Magnite, Inc. (MGNI) Q1 2026 Earnings Call Transcript

MGNI logo
MGNI
Magnite Inc
20.52 USD
-1.54%

Access earnings results, analyst expectations, report, slides, earnings call, and transcript.

Overview

The earnings call summary and Q&A indicate strong financial performance, with significant growth in CTV and a positive outlook for the World Cup impact. Despite some DV+ decline, overall growth is expected. The company maintains strong financial health, with durable cost savings and strategic AI adoption. Positive shareholder return plans and a potential market share gain from Google AdTech trial remedies further boost sentiment. The market cap suggests a moderate reaction, leading to a positive stock price movement prediction in the 2% to 8% range.

Key Financial Performance

Total Revenue $164 million, up 6% from Q1 2025. The increase was driven by strong performance in CTV and better-than-expected results in DV+.

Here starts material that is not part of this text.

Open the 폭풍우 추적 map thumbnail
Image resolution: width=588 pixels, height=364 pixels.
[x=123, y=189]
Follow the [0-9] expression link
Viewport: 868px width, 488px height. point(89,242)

Contribution ex-TAC $161 million, up 10% year-over-year, at the high end of guidance range. Growth was primarily due to a 30% increase in CTV contribution ex-TAC.

CTV Contribution ex-TAC $82 million, up 30% year-over-year. Growth was attributed to strong performance across leading publishers and increased adoption of the SpringServe platform.

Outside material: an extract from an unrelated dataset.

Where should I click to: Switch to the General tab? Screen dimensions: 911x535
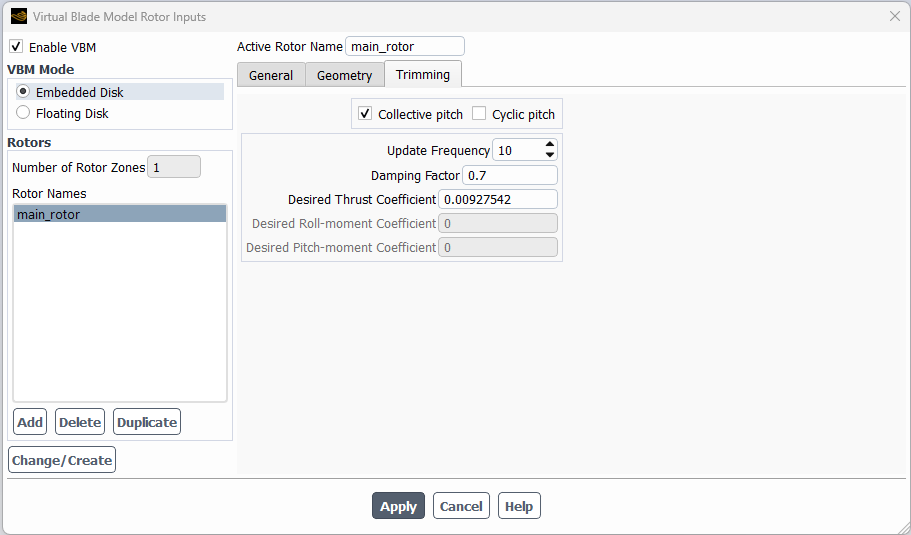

DV+ Contribution ex-TAC $79 million, a decrease of 5% year-over-year. The decline was due to budget shifts towards CTV, though trends showed signs of stabilization driven by mobile and app, online video, audio, and commerce media.

Adjusted EBITDA $43 million, up 16% year-over-year, reflecting a margin of 27% compared to 25% in Q1 2025. The improvement was driven by cost efficiencies, including reductions in cloud spend and early AI-related productivity gains.

Net Income $4 million, compared to a net loss of $10 million in Q1 2025. The improvement was due to better operating performance and cost management.

GAAP Earnings Per Share $0.03, compared to a net loss of $0.07 per share in Q1 2025. The improvement reflects better overall financial performance.

Non-GAAP Earnings Per Share $0.13, compared to $0.12 in Q1 2025. The increase was due to improved profitability.

Cash Balance $185 million, a decrease from $553 million at the end of Q4 2025. The decline was due to the $205 million payoff of convertible debt, planned capital expenditures, share repurchases, and normal seasonality in working capital.

Operating Cash Flow $23 million, defined as adjusted EBITDA less CapEx. This reflects the company's ability to generate cash despite significant investments.

Capital Expenditures $20 million, in line with expectations. This includes purchases of property and equipment and capitalized internal use software development costs.

Net Leverage 0.7x at quarter end, consistent with the target of less than 1x. This reflects the company's strong financial position.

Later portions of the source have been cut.